__Brief__
Exactly and only the lines from the first entry through the line with "This screenshot has height=555, width=760." should be copied, both ends included, with no pictures.

__Stored data__
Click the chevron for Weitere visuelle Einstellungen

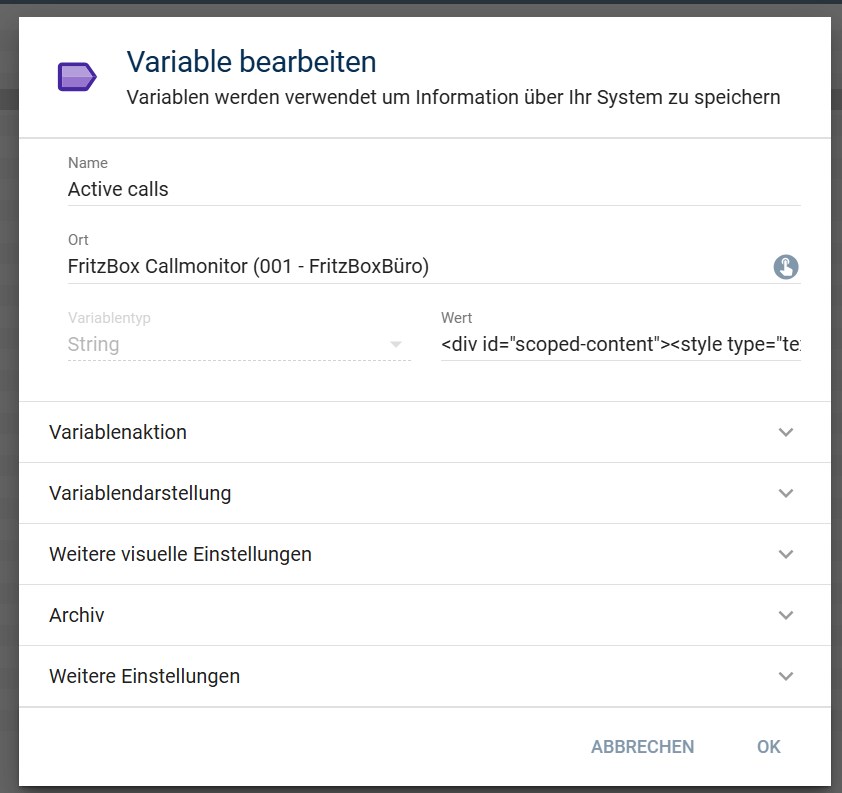click(786, 554)
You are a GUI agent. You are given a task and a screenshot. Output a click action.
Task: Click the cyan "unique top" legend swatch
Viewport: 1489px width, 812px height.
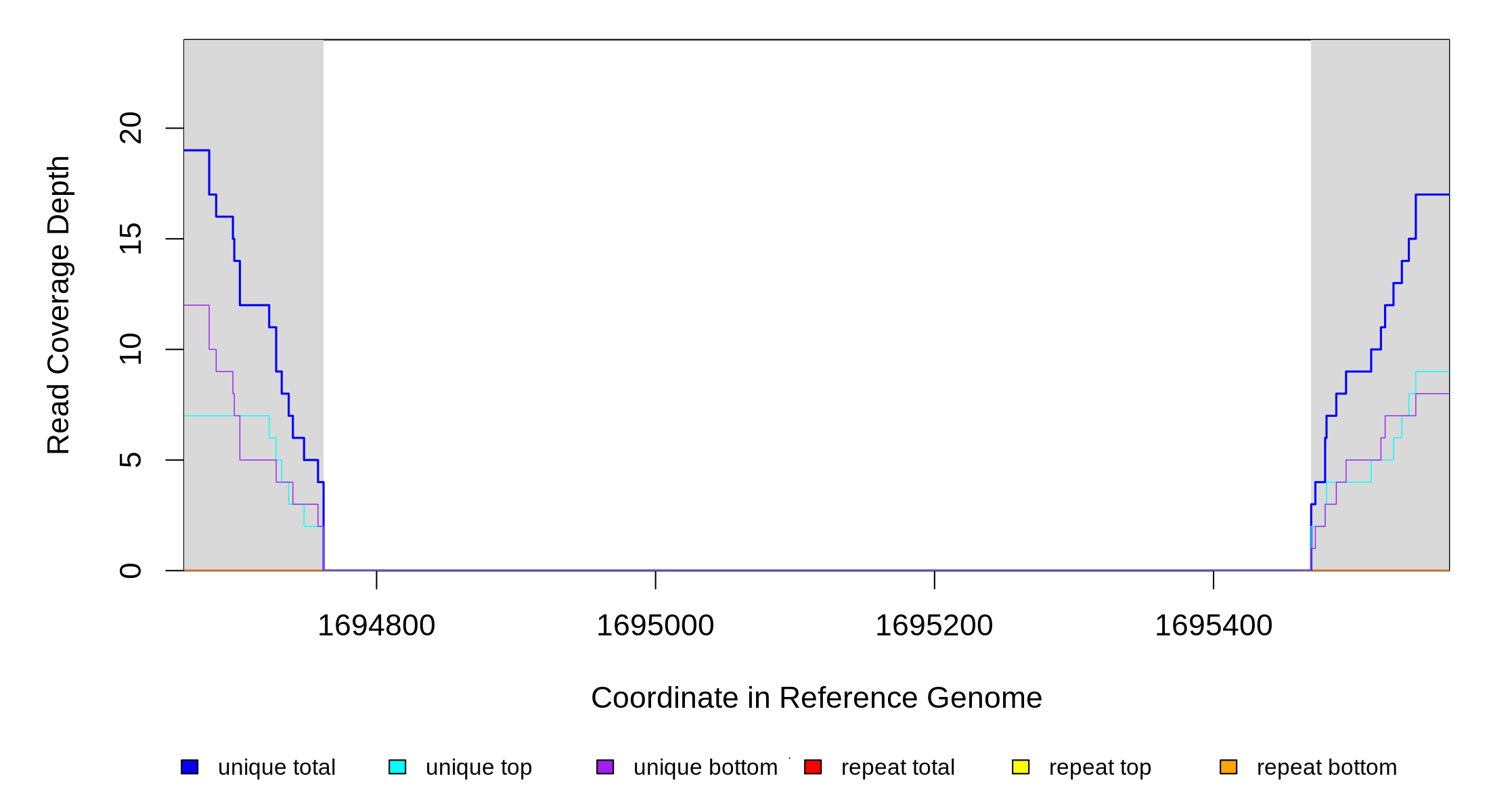[397, 767]
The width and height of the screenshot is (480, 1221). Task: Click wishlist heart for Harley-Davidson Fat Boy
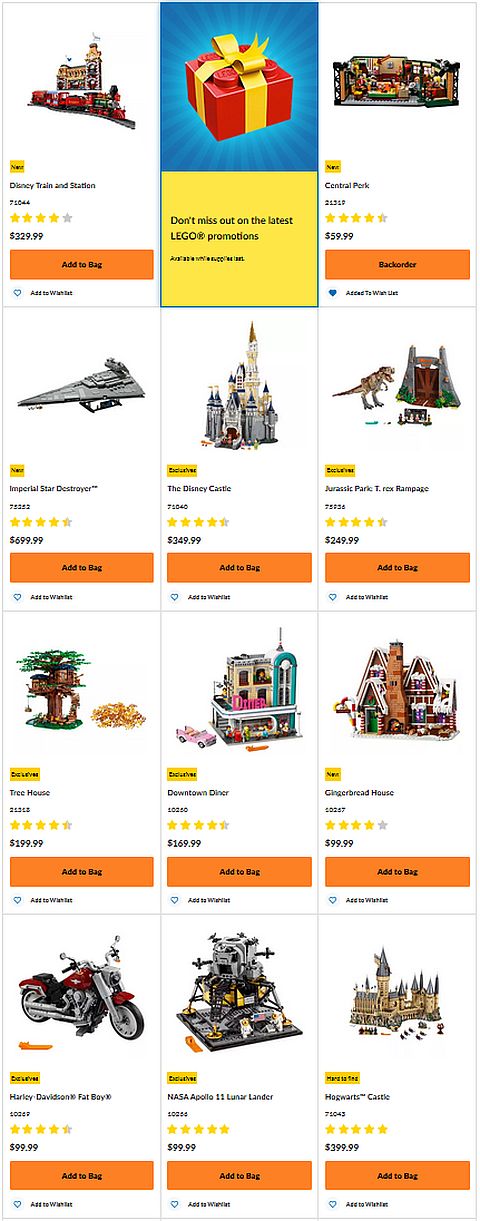pyautogui.click(x=17, y=1204)
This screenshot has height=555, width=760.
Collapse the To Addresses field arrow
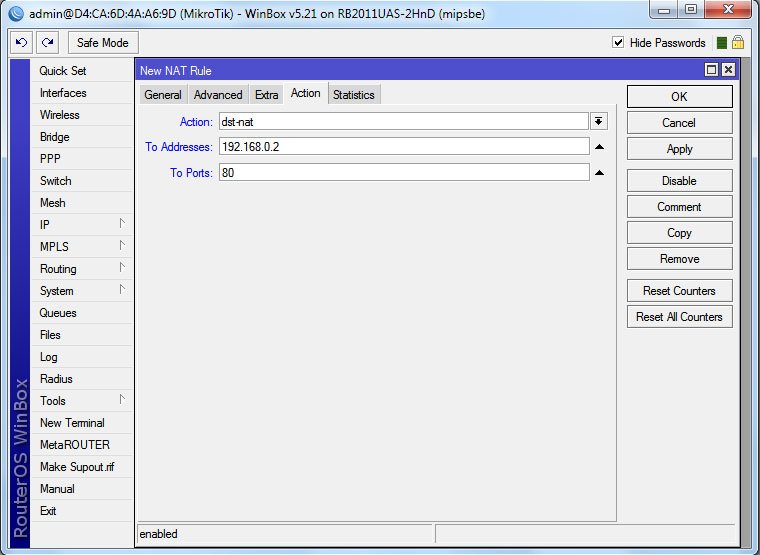[x=599, y=147]
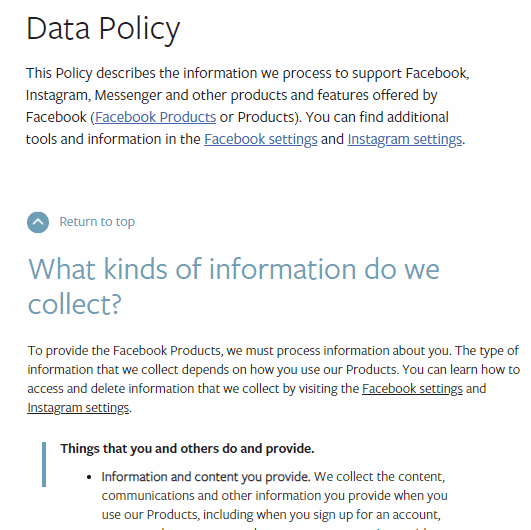Click 'What kinds of information do we' heading line
The height and width of the screenshot is (530, 531).
pos(234,269)
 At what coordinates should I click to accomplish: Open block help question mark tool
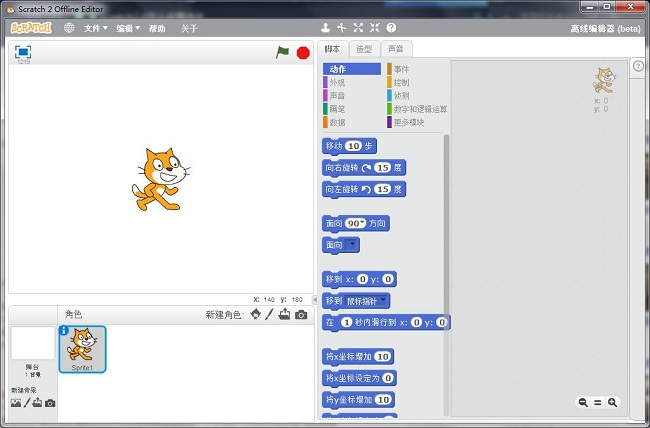click(391, 28)
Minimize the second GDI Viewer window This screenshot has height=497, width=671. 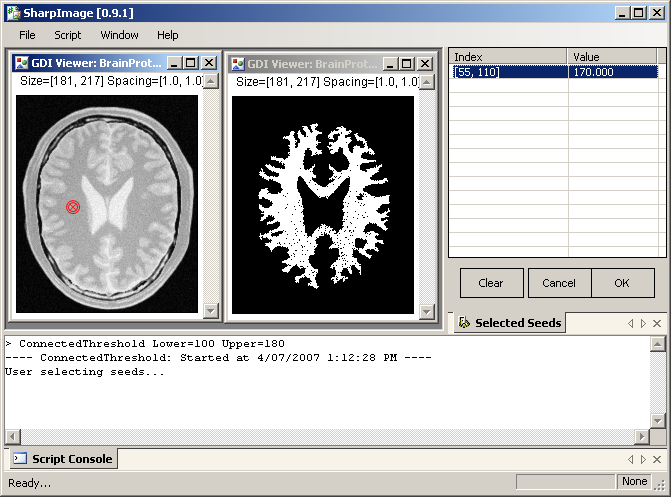pyautogui.click(x=391, y=63)
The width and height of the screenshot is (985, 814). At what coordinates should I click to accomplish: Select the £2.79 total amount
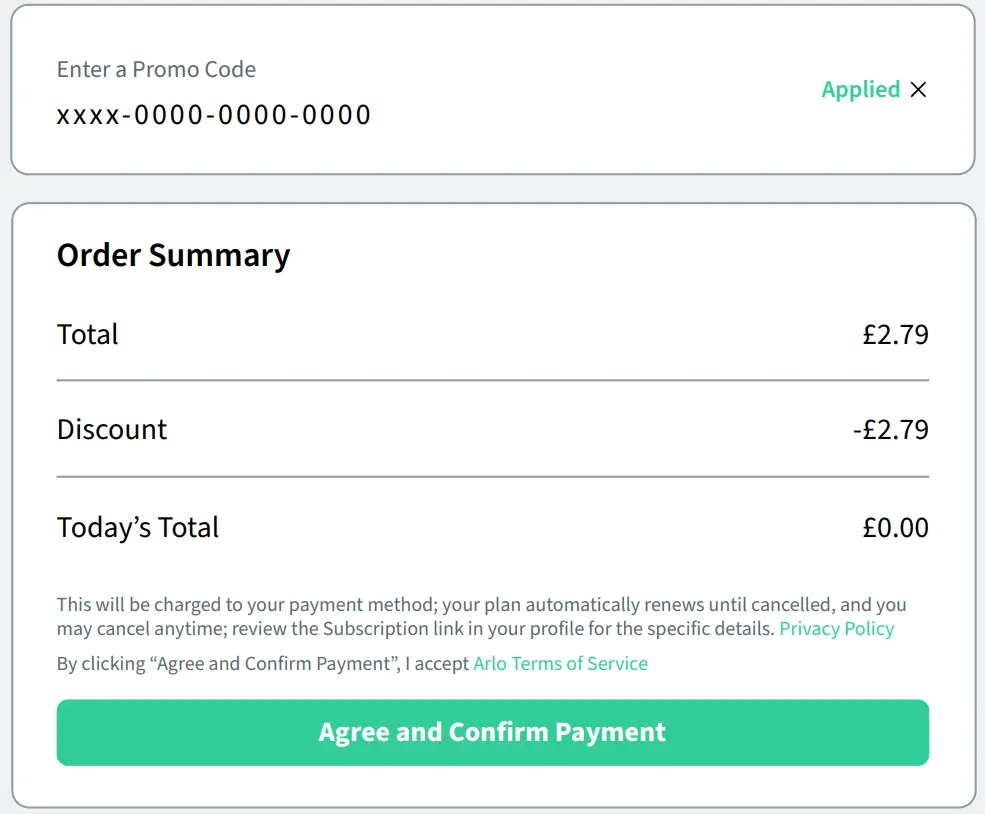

__Task result__
Click the chevron for Weitere visuelle Einstellungen

click(786, 554)
You are a GUI agent. You are given a task and a screenshot. Output a click action.
Task: Click the cyan "unique top" legend swatch
Viewport: 1489px width, 812px height.
[397, 767]
The width and height of the screenshot is (480, 1221). Task: Click wishlist heart for Harley-Davidson Fat Boy
pyautogui.click(x=17, y=1204)
This screenshot has height=555, width=760.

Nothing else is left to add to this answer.